Infatti, sulla base delle argomentazioni svolte negli ultimi tempi dalla dottrina e dalla giurisprudenza, le Sezioni Unite riconoscono la tutela risarcitoria, oltre che nei casi determinati dalla legge, solo nel caso di lesione di specifici diritti inviolabili della persona, e cioè in presenza di una ingiustizia costituzionalmente ed, aggiunge questo Collegio, internazionalmente riconosciuta e qualificata.
Invero, nella motivazione, le Sezioni Unite escludono ogni risarcibilità proprio per quello che il ricorrente definisce un problema che si manifesta con preoccupante frequenza nella vita quotidiana, per cui gli utenti sono costretti a trascorrere ore a stare in coda, tanto che sta assurgendo a causa primaria della oggettiva insufficienza di ogni giornata ad adempiere alle proprie incombenze lavorative (p.7 ricorso).

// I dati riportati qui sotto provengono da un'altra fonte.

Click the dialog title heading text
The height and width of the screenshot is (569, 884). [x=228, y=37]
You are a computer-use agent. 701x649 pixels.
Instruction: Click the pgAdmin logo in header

Infatti, il ricorrente invoca i fastidi della vita quotidiana che, per le Sezioni Unite integrano solo un attentato a diritti immaginari, come il diritto alla qualità della vita, allo stato di benessere, alla serenità:in definitiva, il diritto ad essere e vivere felici.
In questi casi, se non prevista dalla legge, la lesione di un tale “immaginario” diritto non è fonte di responsabilità risarcitoria non patrimoniale.
Quanto sopra osservato rende irrilevante l’assunto del ricorrente circa l’obbligo del giudice del merito di applicare l’art. 1226 c.c.: assunto, peraltro, infondato, perché, come rileva la resistente, il ricorrente non ha neppure allegato e provato il danno eventualmente subito nelle quattro ore in cui non ha potuto godere, a suo dire, del c.d. diritto al tempo libero (v. S.U. n.26972 cit.) ed anche nel ricorso non allega alcuna circostanza dell’effettivo danno.
Del resto, osserva il Collegio che la domanda del ricorrente si presenta contraddittoria.
Infatti, egli ha chiesto di determinare il danno sulla base del criterio dell’ora lavorativa maggiorata del 40%.
E su questo, corretta è la risposta dei giudice dell’appello, il quale qualifica la domanda come eventuale richiesta di perdita di chances, peraltro, mai oggetto di contraddittorio tra le parti.
Su questo capo della sentenza è suggestiva, dal punto di vista dialettico, la censura del ricorrente, con la quale egli evidenzia che tale richiesta fu fatta solo per valorizzare le ore del tempo libero, applicando la stessa maggiorazione prevista per le ore straordinarie.
Infatti, è evidente che l’eventuale risarcibilità del tempo libero non può nemmeno analogicamente essere riferita al valore delle ore di lavoro straordinario, per la contraddizione tra il suo elemento caratterizzante la libertà da ogni occupazione retribuita – e l’incremento patrimoniale voluto dal soggetto con il sottoporsi alle ore di lavoro straordinarie (v.p. 8 sentenza impugnata).
Conclusivamente, il ricorso va respinto e le spese, che seguono la soccombenza, vanno liquidate come da dispositivo.
P.Q.M.
La Corte rigetta il ricorso e condanna il ricorrente al pagamento delle spese del presente giudizio di cassazione, che liquida in Euro 600 di cui Euro 200 per spese, oltre spese generali ed accessori come per legge.
[1] Art. 2 Cost.: “La Repubblica riconosce e garantisce i diritti inviolabili dell’uomo, sia come singolo sia nelle formazioni sociali ove si svolge la sua personalita’, e richiede l’adempimento dei doveri inderogabili di solidarieta’ politica, economica e sociale.”
[2] Cod. Civ. Art. 2059. Danni non patrimoniali.”Il danno non patrimoniale deve essere risarcito solo nei casi determinati dalla legge”.
[3] Cod. Civ. Art. 2043. Risarcimento per fatto illecito. “Qualunque fatto doloso o colposo che cagiona ad altri un danno ingiusto, obbliga colui che ha commesso il fatto a risarcire il danno.”
[4] Cod. Civ. Art. 1226. Valutazione equitativa del danno. “Se il danno non può essere provato nel suo preciso ammontare, è liquidato dal giudice con valutazione equitativa”.
[5] Cfr. Spina, G. “è risarcibile la lesione del “diritto al tempo libero?” sul quale, v. infra, sub Spunti bibliografici.